Currently, the world’s population is at 7.7 billion people and increasing. Majority of our earth’s surface (71%) is covered by oceans which means only 29 per cent is what makes up mainland. We are curious beings but is our home still an alien planet?

HERE
The deepest hole that was created by humans is the Kola Superdeep Borehole. The digging process took 24 years and was officially stopped in 1994. The hole is now 12,262 meters deep, Mount Everest is only 8,848 meters while the deepest natural point we know sits at 11,034 meters deep (Mariana Trench).

source https://imgcop.com/img/Kola-Superdeep-Borehole-Mysteries-44879393/

There is still a lot we need to find out and explore. So, while we still wonder what’s here, what could be out there?

There
June 20, 2019, will mark the 50th anniversary of the moon landing which saw one of the greatest leaps we have ever made. Until today, the moon is probably the furthest place man has been from home. On the contrary, our spacecrafts have travelled further than most people can even imagine. The Voyager 1 which was launched in 1977 holds this record and with it carries a Golden Record, excuse the pun :). The Golden Record is a disc that holds sounds and images from earth, this information has to be decoded but hopefully, some intelligent alien life finds voyager, triangulates our position and bob’s your uncle. You can watch the contents of the disc from here.

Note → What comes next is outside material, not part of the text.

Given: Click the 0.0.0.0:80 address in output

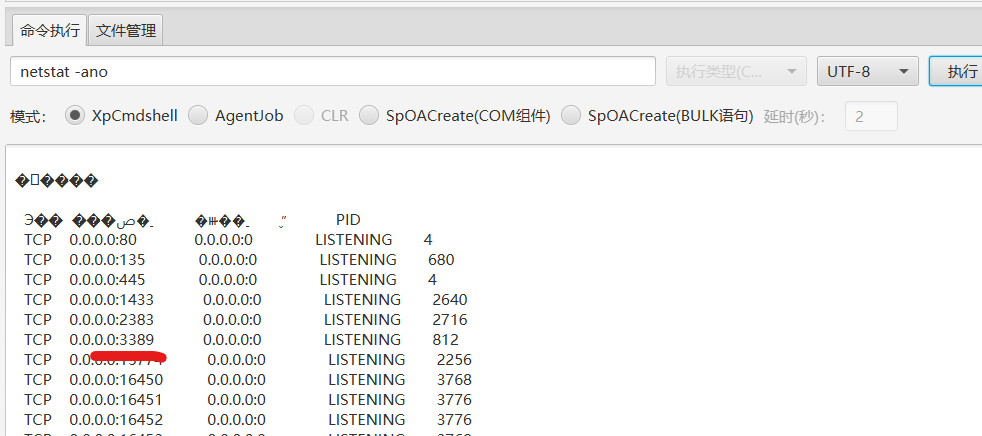Looking at the screenshot, I should pos(103,240).
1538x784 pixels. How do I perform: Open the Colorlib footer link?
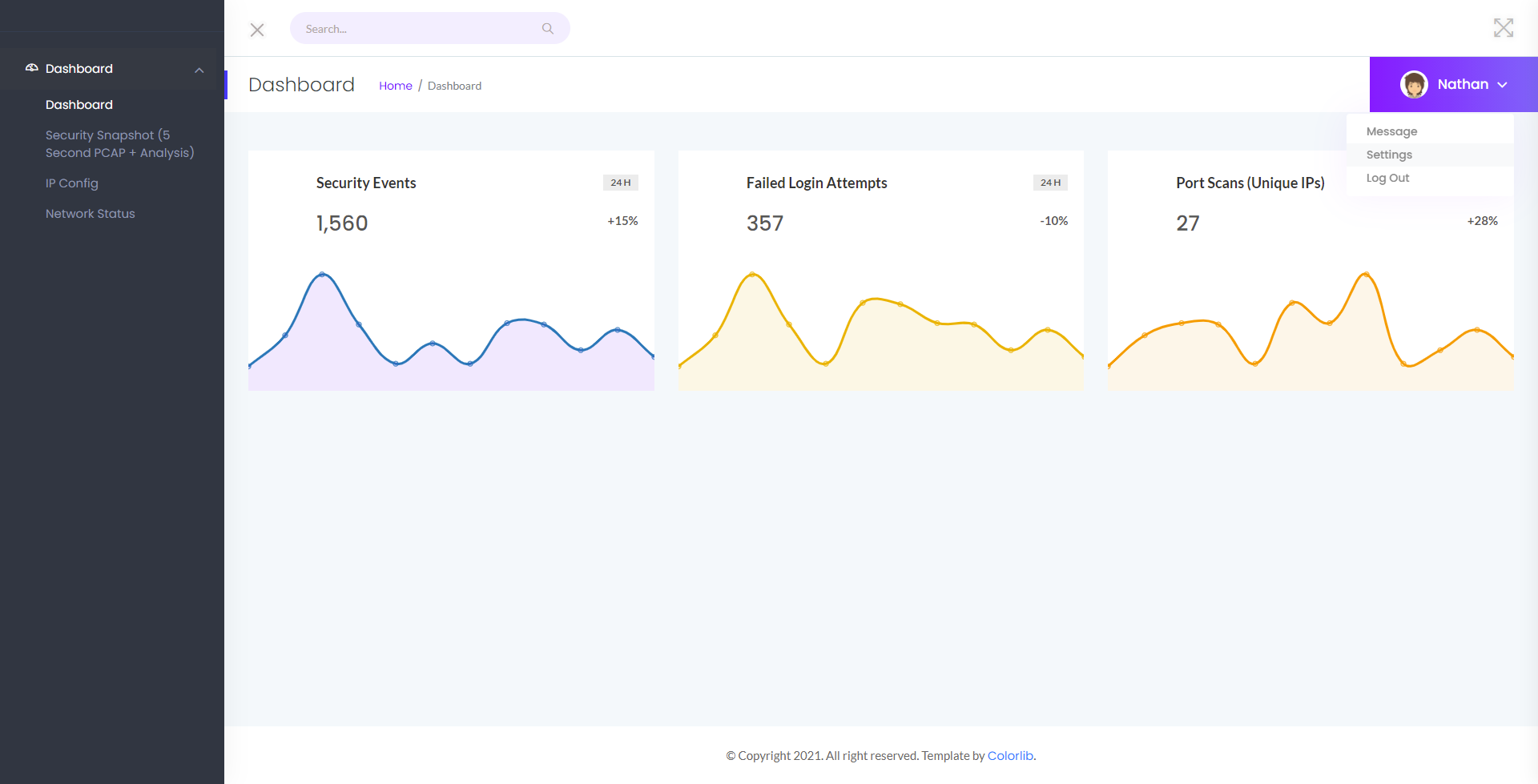(1009, 755)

The golden record. source NASA

Where

So will Voyager ever reach the end? I believe not — because the universe is still expanding and nobody still knows what is beyond the observable universe. It is however predicted that it will stop transmitting information back to earth by 2025. I would recommend this interesting short video on how big the universe is and what we currently know about it.